日本古来の香木を嗜む和香木研究所《KOBOKU》は、本や音楽、そして食とともに、その世界を深めてくれる。
このコラムでは、静かな時間のなかで香味と感性が重なり合うライフスタイルを紹介していく。
感性を耕す、五つの習慣。
二十四節気・霜降を迎え、朝の空気は一段と澄み、草葉の先に小さな白が灯りはじめる。輪郭がくっきりと立ち上がるこの時季は、感覚の解像度が自然と上がり、身のまわりの細部に目が行く。余分をそい落とし、静かに整え、視点を少しだけずらしてみる——まさに「観察」「整える」「視点を変える」をはじめとする習慣が、日々を磨いてくれる季節でもある。


現代に生きる私たちは、膨大な情報に包囲されている。SNSのタイムラインは絶えず更新され、レビューの星印が購買行動を左右し、流行の波が次の流行に押し流されていく。そのなかで私たちは無意識に「誰かの眼」を基準にして物事を選び取っている。誰かが薦めていたから、人気があるから、評価が高いから——。ふと振り返ると、自分が本当に心から望んでいるものを選んでいるのかどうか、わからなくなることがある。


今回ご紹介する『感性のある人が習慣にしていること(著者:SHOWKOさん)』は、そんな揺らぎを静かに問い直す一冊だ。タイトルにある“感性”と聞くと、多くの人は「生まれ持ったセンス」や「一部の特別な人の才能」を思い浮かべるだろう。だが、本書が示すのはまったく異なる視点だ。感性は先天的な才能ではなく、後天的に身につけられる“習慣”であるという。

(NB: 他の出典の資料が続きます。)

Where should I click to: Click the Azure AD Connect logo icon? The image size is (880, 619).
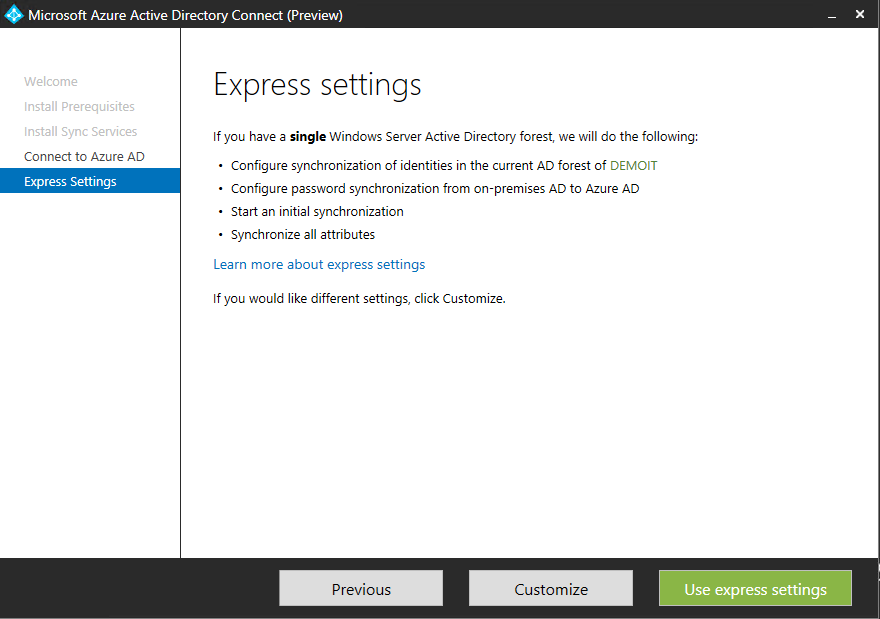pyautogui.click(x=14, y=15)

著者のSHOWKOさんは、感性を育てるための五つの習慣を提示する。「観察する」「整える」「視点を変える」「好奇心を持つ」「決める」。このシンプルな習慣は、日常をただ過ごすだけの時間から、自分の輪郭を取り戻す時間へと変える鍵になる。たとえば、玄関を出た瞬間に頬を撫でる風に気づくこと。木々のざわめき、街角の匂い、夕空の色合い。それらをただ通り過ぎるのではなく、観察し、受け止める。そうした積み重ねが感性を耕していくのだ。
本書を読み進めると、読者の記憶のなかにある日常の風景が蘇ってくる。ある人にとっては、通学路で耳にした蝉の声かもしれない。あるいは、旅先で出会った見知らぬ土地の匂いかもしれない。感性を働かせるということは、そうした瞬間に気づき、受け取る態度を持つことだ。この本は、その感覚を呼び覚ます静かな触媒のような存在である。

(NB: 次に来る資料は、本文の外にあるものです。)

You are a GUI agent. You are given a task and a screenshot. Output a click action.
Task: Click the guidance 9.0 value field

夜、部屋の照明を少し落としてページを開く。その傍らにノンアルコールスパークリング《杉翳》を添えると、体験はより一層深まる。
日本の香りを“嗜む”という体験は、ただ味わうこと以上に、自分の内側を見つめる作法である。この本をきっかけに世界の捉え方が意識的に変わっていくプロセスと、ノンアルコールスパークリング《杉翳》によって日本の森と香りが身体に広がる感覚は、暮らしの些細な瞬間に響き合う。

日常に感性を取り戻すということは、決して大げさな営みではない。むしろ、静かな夜のひとときに本を開き、一杯の嗜みとともに過ごすことから始まる。大切なのは、その時間を「ただの消費」ではなく「心身を耕す習慣」として意識することだ。
ノンアルコールスパークリング《杉翳》は、森と人のあいだを結ぶ橋渡しのような存在である。福島・奥会津の森で蒸留された香りは、樹木が数百年のあいだ繰り返してきた循環の物語を宿している。その物語をグラスに映し取りながら、『感性のある人が習慣にしていること』を読み進めると、言葉と香りが重なり合い、日常の見え方が変わっていく。
感性を養うとは、特別な舞台に立つことではなく、自分の足元にある小さな感覚に眼差しを向けること。その習慣の積み重ねが、自分だけの尺度をつくり、生き方の軸を形づくっていく。
忙しい一日の終わりに、ページと泡が織りなす静かな余白を持つ。
その習慣こそが、感性を耕すための最初の一歩なのだ。